When off-the-shelf models underperform:

Approach:

  1. Collect domain-specific Q&A pairs (100-1000 examples)
  2. Fine-tune a Sentence-Transformer model on your data
  3. Deploy fine-tuned model in RAG pipeline

Benefits:

  • 5-15% improvement in retrieval accuracy
  • Customized to your terminology and concepts
  • Fully under your control

Trade-offs:

  • Requires labeled data
  • Computational cost to train
  • Maintenance burden increases

Embedding Quality Metrics

Retrieve Quality: Test your embeddings empirically. Given known relevant documents for test queries:

  • Recall@K: Of top K retrieved, how many were actually relevant?
  • NDCG: Normalized discounted cumulative gain (ranking quality)
  • MRR: Mean reciprocal rank (position of first correct result)
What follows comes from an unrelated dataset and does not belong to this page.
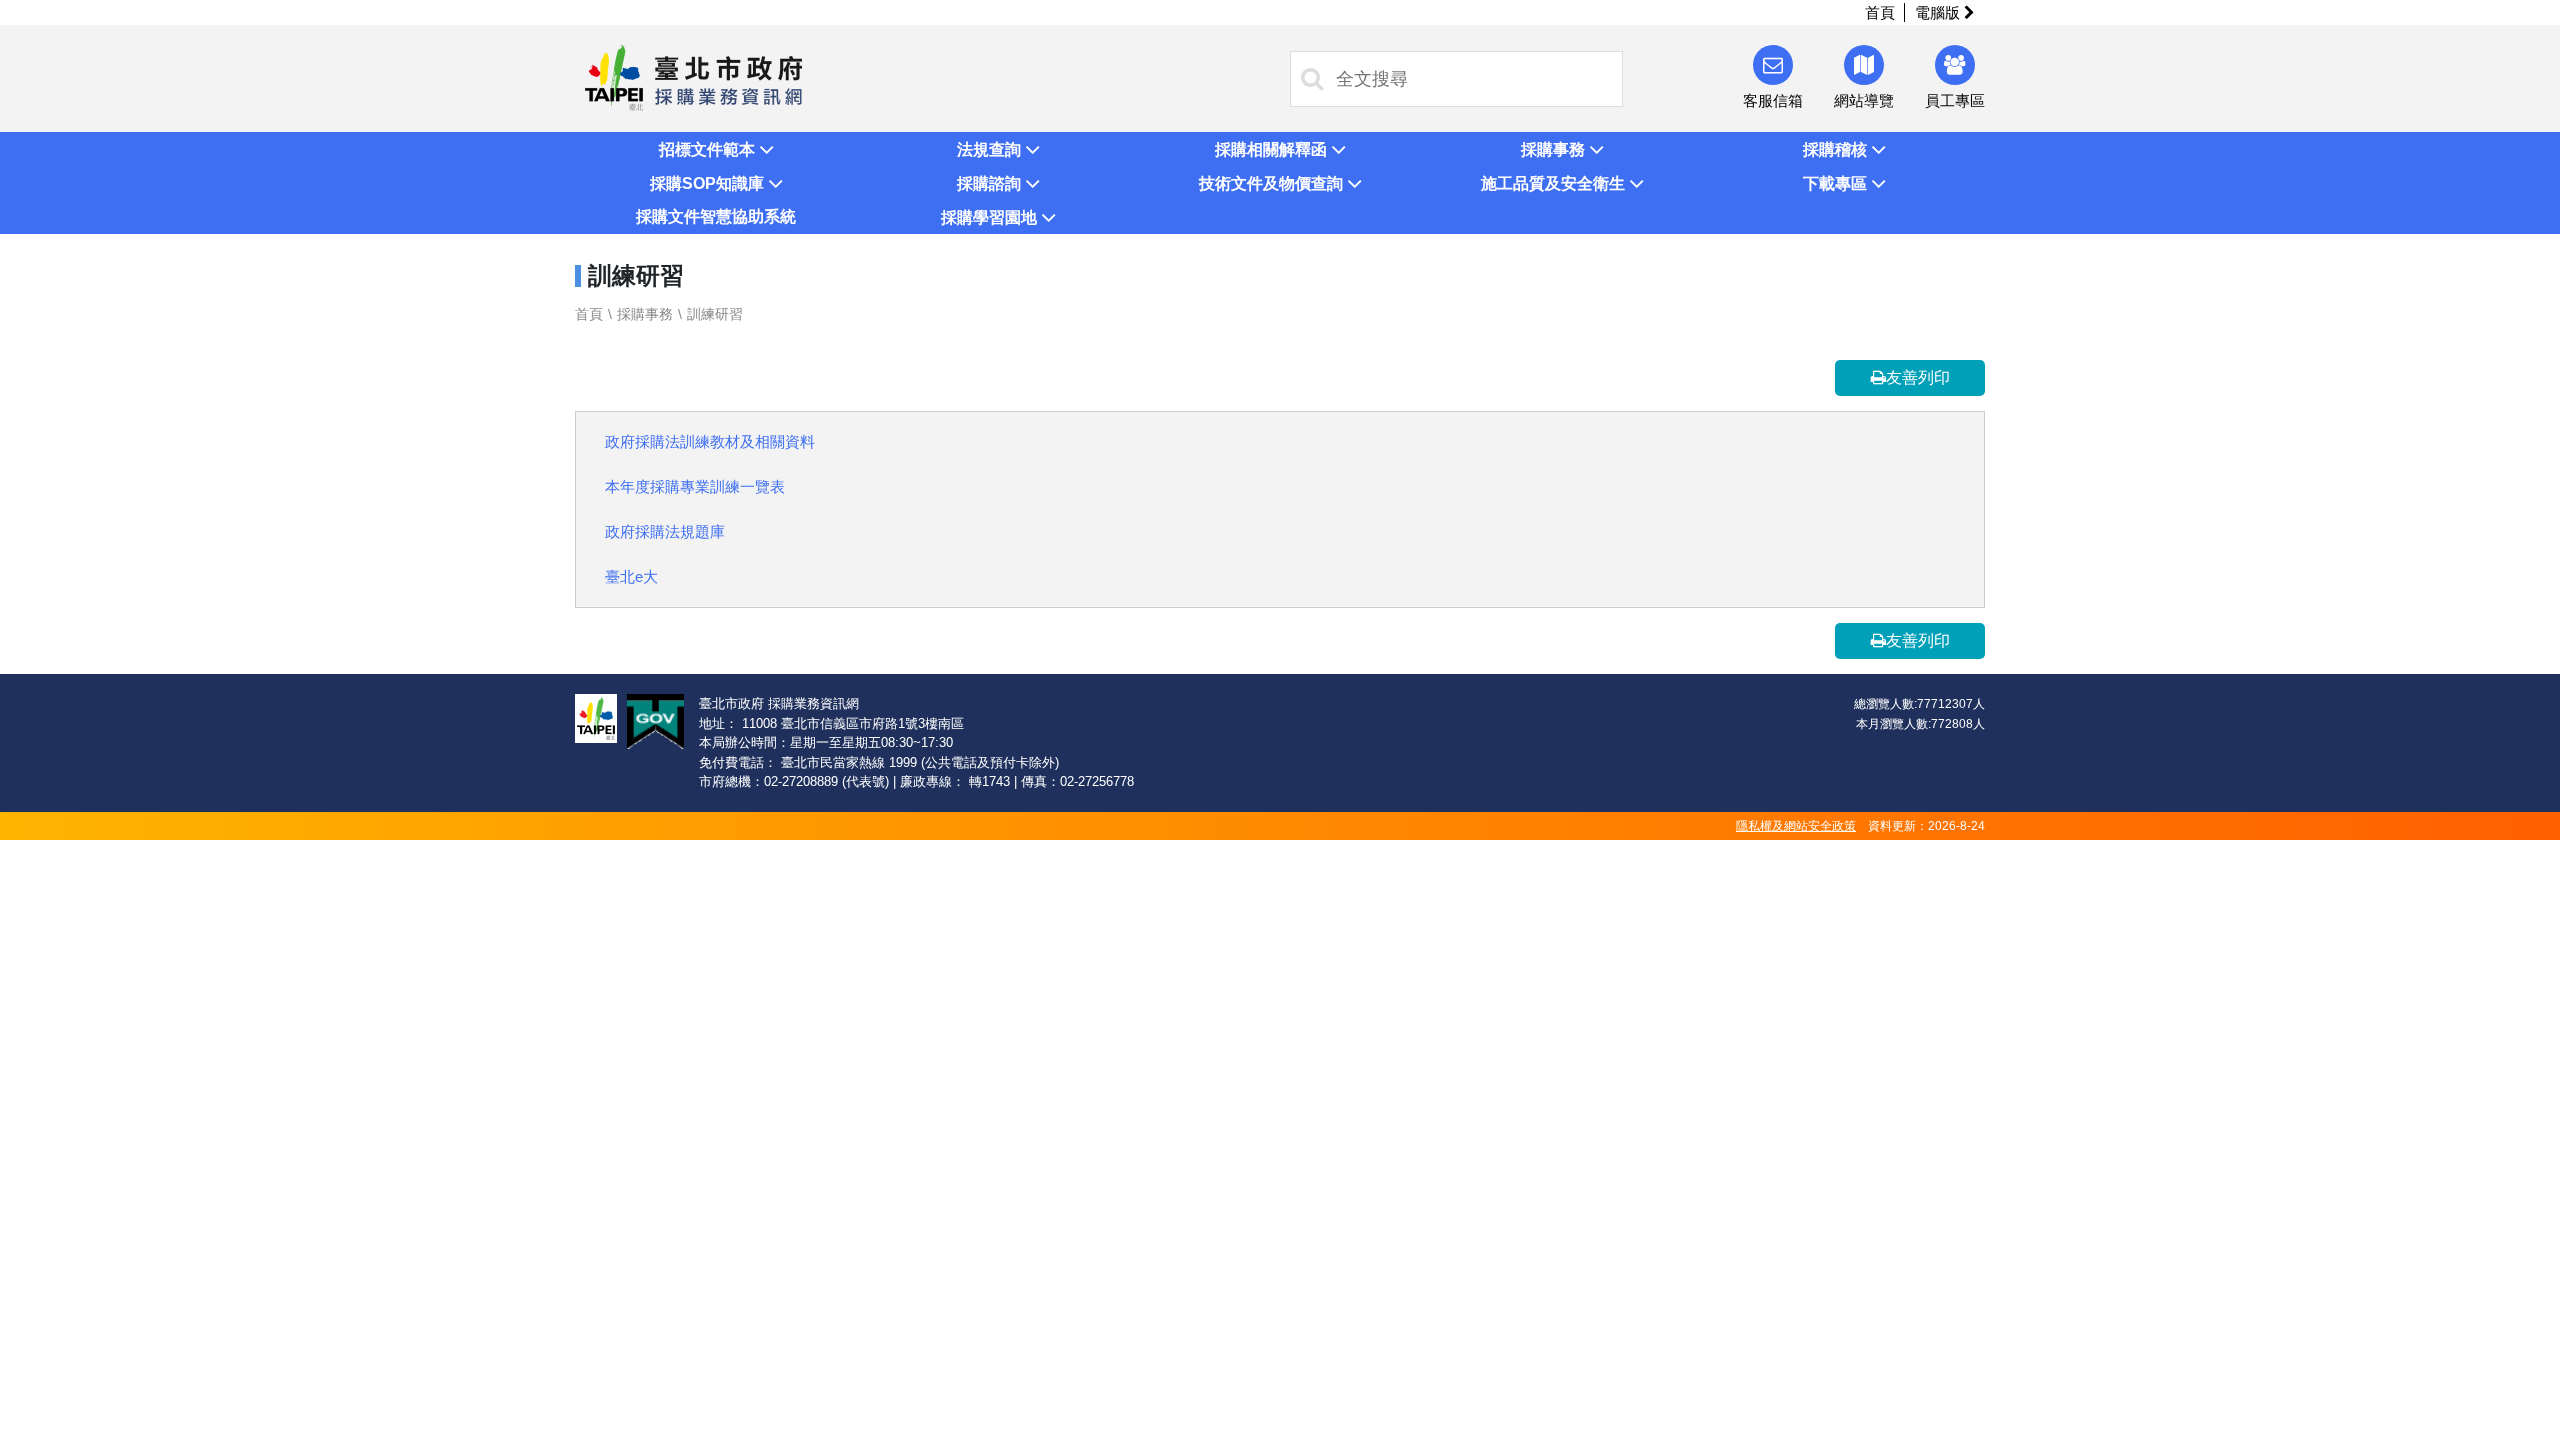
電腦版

Run benchmarks before and after model changes.

Common Embedding Mistakes

Using document embeddings for queries: Documents and queries need consistent embedding!

Ignoring dimensionality implications: Higher dimensions don’t always mean better (diminishing returns).

Not measuring retrieval quality: Assuming better model = better RAG (measure it!).

Mixing embedding spaces: Changing models breaks existing vectors in your database.

Not accounting for drift: Semantic drift over time requires periodic re-embedding.

Future Embedding Directions in 2024

  • Multimodal embeddings: Single vector space for text, images, video
  • Long-context embeddings: Handling 8K+ token contexts in single embedding
  • Specialized embeddings: Task-specific models for retrieval, ranking, classification
  • Adaptive embeddings: Models that adjust representation based on query characteristics

Embeddings are the interface between human language and mathematical computation. Getting them right is essential to RAG success.